Statutory limitations include fair use codified by precedent in Harper & Row v. Nation Enterprises and articulated in Campbell v. Acuff-Rose Music, Inc., the first-sale doctrine from Bobbs-Merrill Co. v. Straus, and compulsory licenses for mechanical and digital transmissions influenced by statutes and entities like ASCAP and BMI. Libraries and archives represented by Library of Congress regulations rely on exceptions for preservation and interlibrary loan shaped by negotiations with groups such as American Library Association. Special regimes address educational uses at institutions like Massachusetts Institute of Technology and Stanford University, and access for persons with disabilities as reflected in the Chafee Amendment and stakeholders including National Federation of the Blind.

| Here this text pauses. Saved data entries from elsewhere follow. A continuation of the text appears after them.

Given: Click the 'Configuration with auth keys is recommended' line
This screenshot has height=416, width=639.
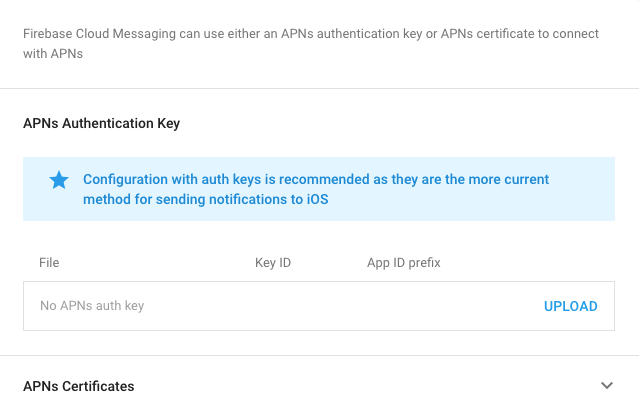Looking at the screenshot, I should click(x=315, y=180).
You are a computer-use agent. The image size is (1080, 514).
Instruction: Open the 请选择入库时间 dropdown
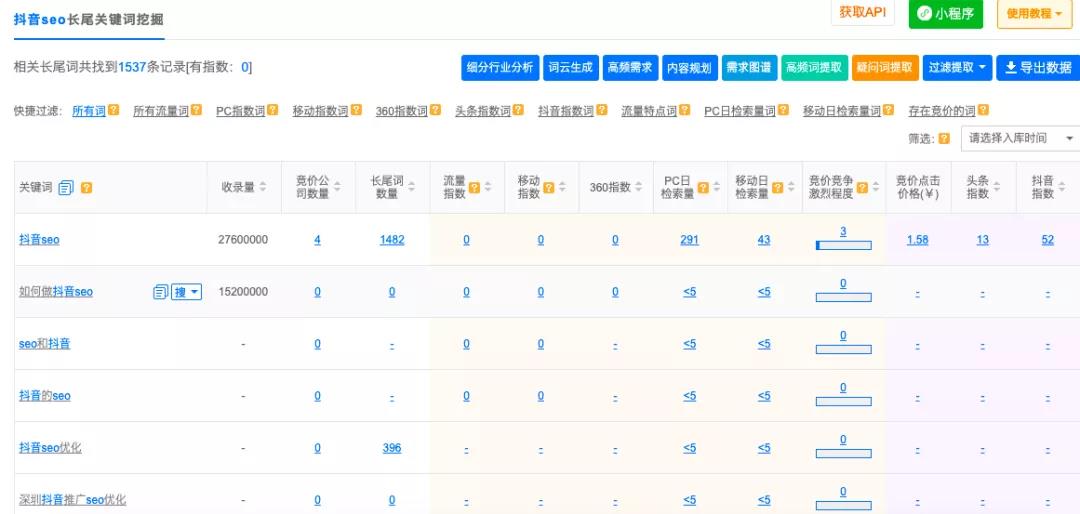[1020, 138]
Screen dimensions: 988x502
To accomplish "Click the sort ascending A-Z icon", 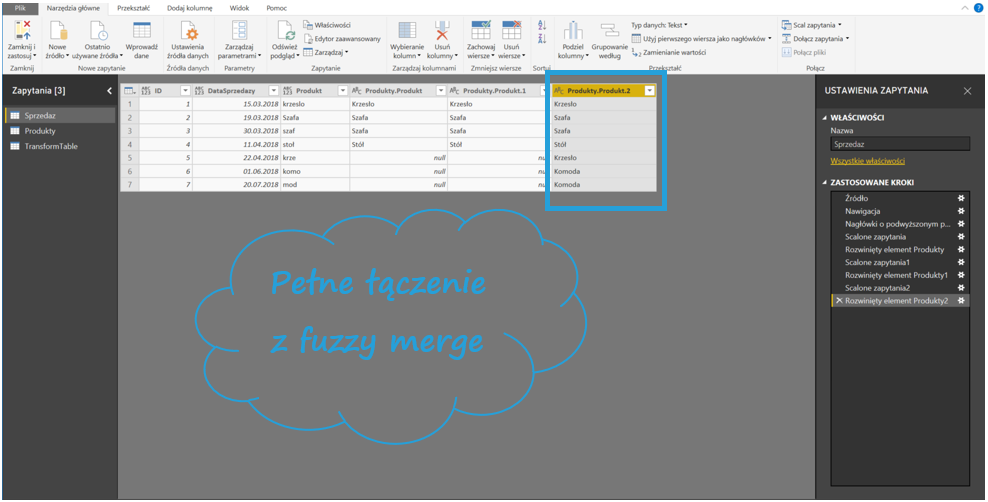I will (x=542, y=25).
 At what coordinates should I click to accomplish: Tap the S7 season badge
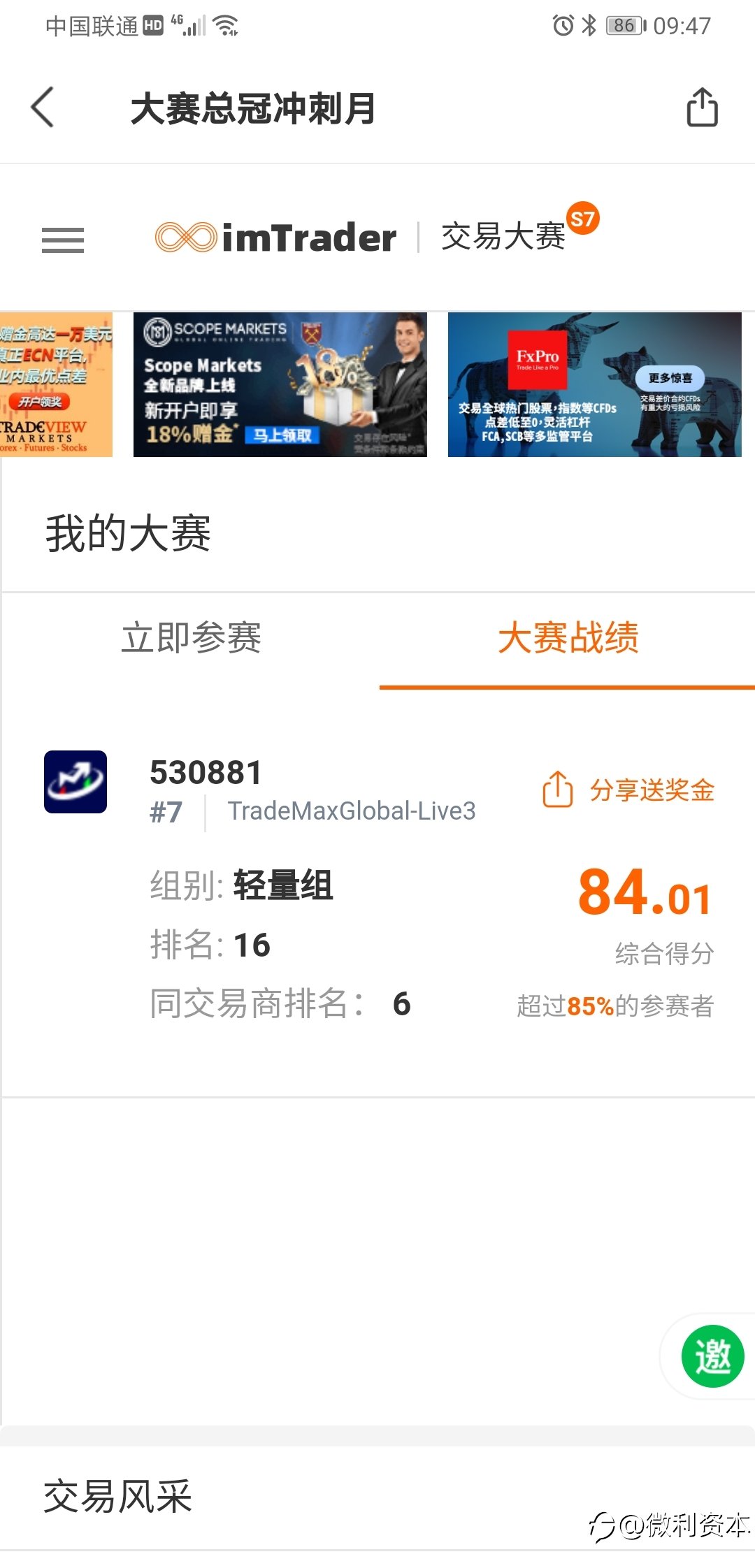(x=583, y=219)

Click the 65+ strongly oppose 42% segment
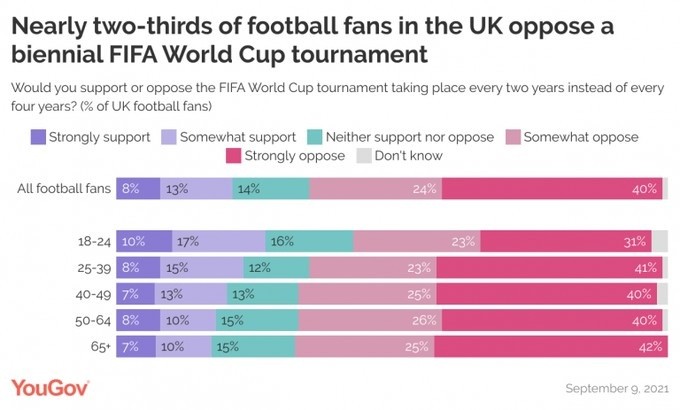coord(551,347)
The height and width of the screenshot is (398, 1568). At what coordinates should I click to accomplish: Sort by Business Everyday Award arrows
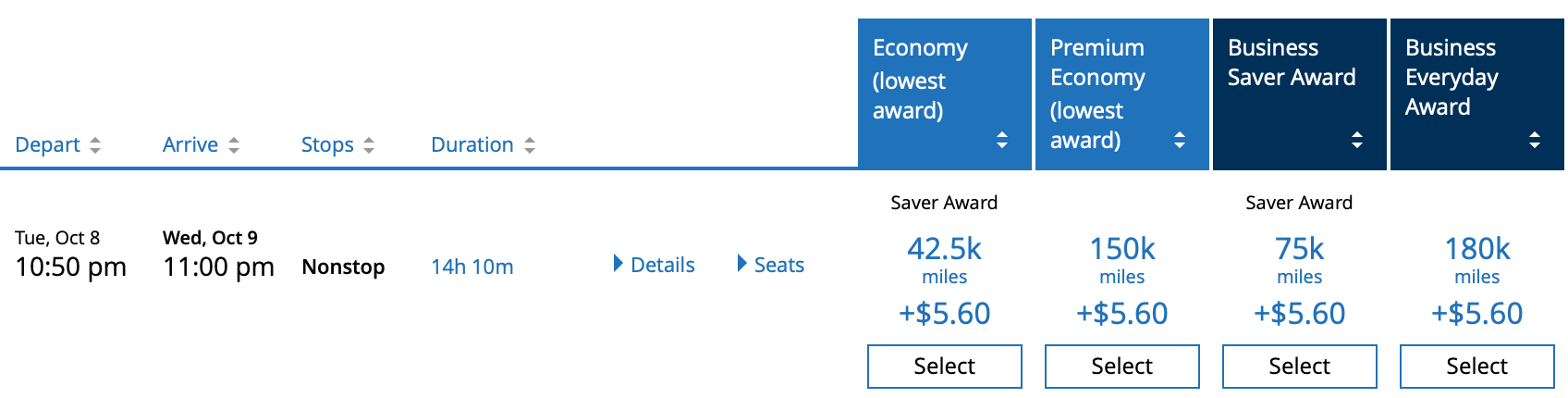(x=1535, y=140)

Registration, Enforcement, and Remedies

Registration at the United States Copyright Office provides prerequisites for statutory damages and attorney’s fees in litigation, a pathway pursued by plaintiffs including Viacom International Inc. and Universal Music Group. Enforcement mechanisms include Digital Millennium Copyright Act (DMCA) provisions involving online service providers such as Facebook and Vimeo, notice-and-takedown procedures, and anti-circumvention rules responding to technologies from firms like Intel Corporation and Adobe Systems. Remedies comprise injunctions by the United States District Court system, statutory damages, and criminal penalties enforced by agencies like the Department of Justice in prosecutions akin to those against defendants in high-profile cases.

Infringement and Litigation

Infringement claims examine substantial similarity and access, tested in cases involving plaintiffs like Getty Images and defendants like Napster, Inc. and later peer-to-peer litigants. Courts from the United States Court of Appeals for the Ninth Circuit to the Supreme Court of the United States have considered doctrines such as contributory and vicarious liability in A&M Records, Inc. v. Napster, Inc. and MGM Studios, Inc. v. Grokster, Ltd.. Remedies and procedures involve declaratory judgments, DMCA counter-notice strategies used by users of platforms like Reddit and Tumblr, and global enforcement where multinationals such as Microsoft coordinate with foreign counterparts like European Union bodies.

Policy, Reform, and International Obligations

Policy debates about term length, orphan works, maker culture, and digital rights engage stakeholders such as the Electronic Frontier Foundation, Creative Commons, Motion Picture Association, and academic centers like Harvard Law School and Stanford Law School. Legislative proposals touching the Stop Online Piracy Act and trade measures in the Trans-Pacific Partnership negotiations prompted participation from corporations like Amazon.com and advocacy by organizations including Public Knowledge. International obligations under treaties like the Berne Convention, TRIPS Agreement, and WIPO Copyright Treaty shape harmonization while disputes in forums such as the World Trade Organization influence domestic implementation, balancing interests represented by authors, performers, publishers, and technology companies.